I'm new to the boards and this is my first post. Quick background: about two years since split with the ex, about 16 months since the divorce was finalized. We were married a long time - 18 years, have two girls (ages 11 and 15). Divorce was fairly low-conflict, shared parenting plan with equal time (week-on/week-off) with the kids.

Up until recently, we were usually civil in dealing with each other and we accomodated each other's requests when flexiblity was needed with parenting time. Well - I've been in a relationship for about 8 months and I recently informed my ex that she is going to be moving in to my place. Now, the ex has totally shut down all communication. 

I asked my ex for a little flexibility to accomodate holiday travel (return the kids to me at 9 pm instead of the following AM) and she refused. I have always accomodated her requests for parenting flexibility.

My last conversation on the phone with her was her getting hostile and verbally abusive - to which I hung up the phone. I emailed her stating I will only email or text, so that I have a record of everything that is said. I told her that this is also in her best interest as well, as she has a record of everything I say. She refuses to respond to my electronic communications - even regarding kid issues - and said she will only communicate of the phone. We have been at this stalemate for a week and a half.

With a teen and a pre-teen, we need to be able to communicate about the kids, but she is acting like a child and throwing a temper-tantrum and holding her breath. Any ideas?


----------



## Shoeguy (Jun 23, 2011)

Not really any ideas other than do the best you can. You can't "make" her do anything.

Personally I do 99% of communication via email. It is less personable but you can respond at your own pace and you do have a record.

Your kids are almost the same ages as mine. I find out most of the things I need from them directly. My 16 year old has really become responsible to keep her calendar of events current so both me and her mom know what needs to be done. I'm really proud of that fact and one of the bright spots of the divorce.

The kids will adjust and you all will develop ways around the childish behavior of their mother. May be some bumps in the road but you all three will be stronger for it.


----------



## EnjoliWoman (Jul 2, 2012)

Then tell her you will be recording all of your conversations instead, to maintain a record in light of her change in attitude and start recording.
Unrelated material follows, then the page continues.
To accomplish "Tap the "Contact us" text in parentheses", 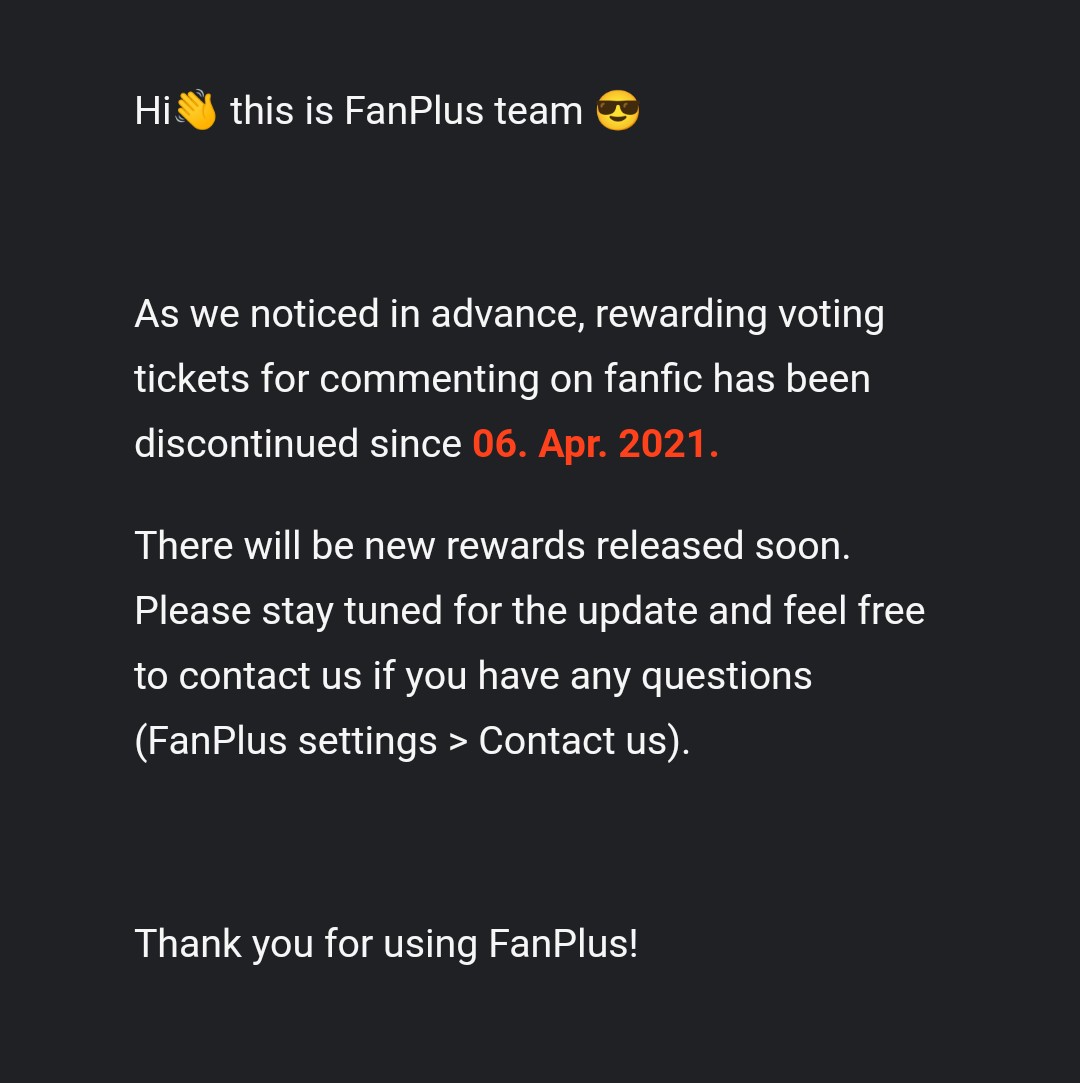I will [x=572, y=741].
In some places you don't even need to tell her you are recording so consult your attorney or check the laws in your state.
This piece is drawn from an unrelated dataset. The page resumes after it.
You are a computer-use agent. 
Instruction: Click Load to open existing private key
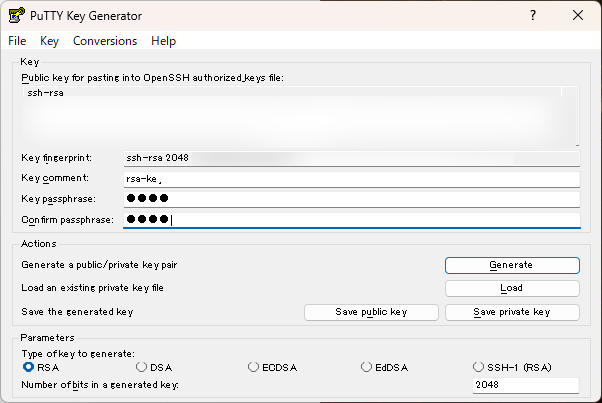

My ex and I are actually ordered to primarily communicate via email and if an immediate response is needed, to advise the other by phone they have an email.

He even refuses to answer some of mine - basic things about visitation or phone usage. I use a service at readnotify.com and send all emails through it. I can prove he's read them that way so he can never say I didn't notify him about something.


----------



## Bobby5000 (Oct 19, 2011)

She's upset at the new lady moving in. Try not to ask her for favors at this time, communicate only when needed, and live your life.


----------